Halofuginone inhibits TNF-α-induced the migration and proliferation of fibroblast-like synoviocytes from rheumatoid arthritis patients

- Halofuginone suppresses the migration and invasion of RA FLSs.
- Halofuginone suppresses cytoskeleton alterations and inhibits MMPs expression of RA FLSs.
- Halofuginone suppresses proliferation in RA FLSs.
- Halofuginone regulates MAPK and AKT signal in RA FLSs.
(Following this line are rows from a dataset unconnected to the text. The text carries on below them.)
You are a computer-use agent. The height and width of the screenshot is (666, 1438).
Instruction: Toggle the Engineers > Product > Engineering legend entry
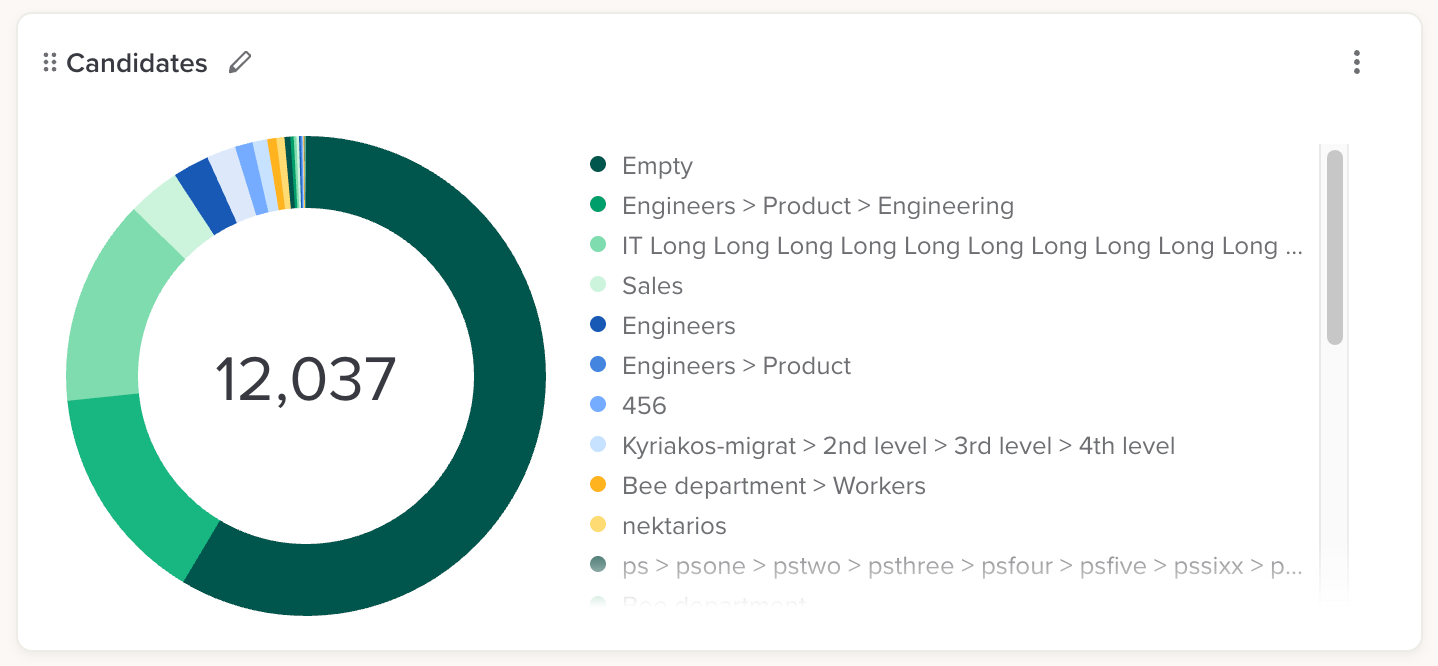817,206
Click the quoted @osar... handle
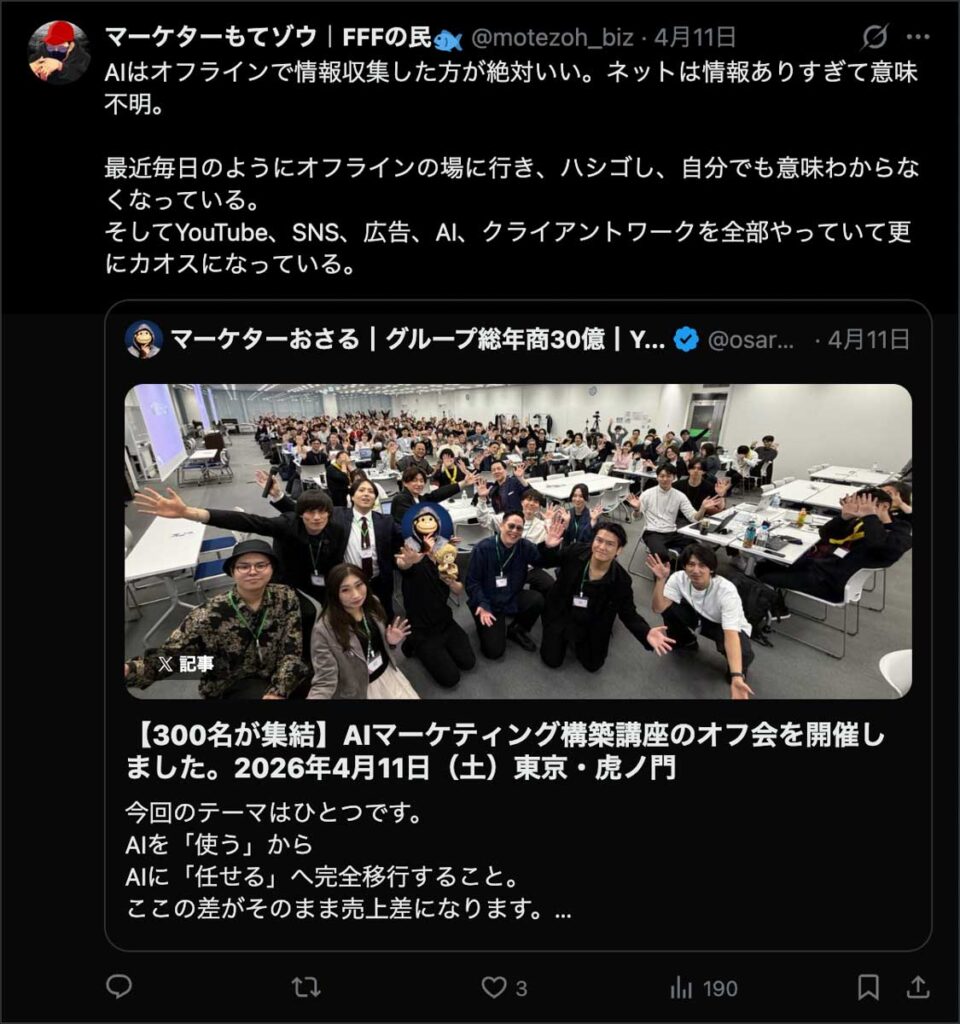 pyautogui.click(x=751, y=340)
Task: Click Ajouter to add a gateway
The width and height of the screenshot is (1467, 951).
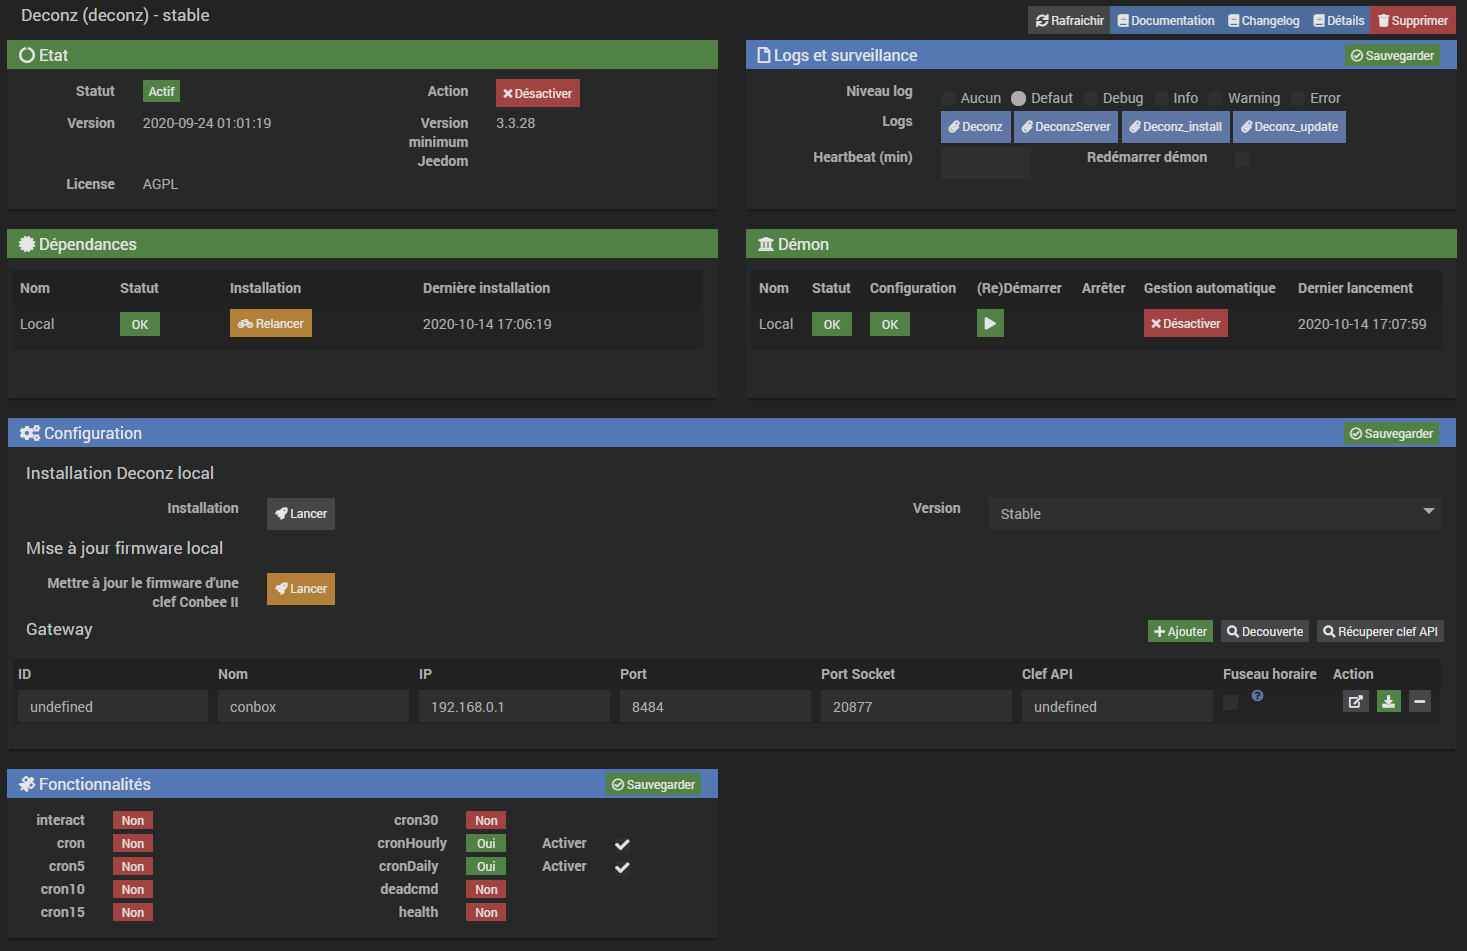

Fibroblast-like synoviocytes (FLSs) display an aggressive phenotype that is a critical factor in cartilage destruction in rheumatoid arthritis (RA). Increased FLS migration and proliferation are essential to the pathology of RA. Halofuginone has been found to inhibit cell migration and proliferation in cancer cells. However, whether halofuginone has a role in the treatment of RA FLSs is unclear. In this study, we found that halofuginone reduced migration, invasion, cell proliferation and MMPs expression in RA FLSs. In addition, we demonstrated that halofuginone inhibited reorganization of the actin cytoskeleton during cell migration. To gain insight into the molecular mechanisms, we evaluated the effect of halofuginone on the MAPK and AKT pathways. Our results indicated that halofuginone inhibited the activity of MAPK and AKT. Taken together, these results suggest that halofuginone may protect against joint destruction in RA by regulating synoviocyte migration, invasion and cell proliferation by inhibiting MAPK and AKT activation.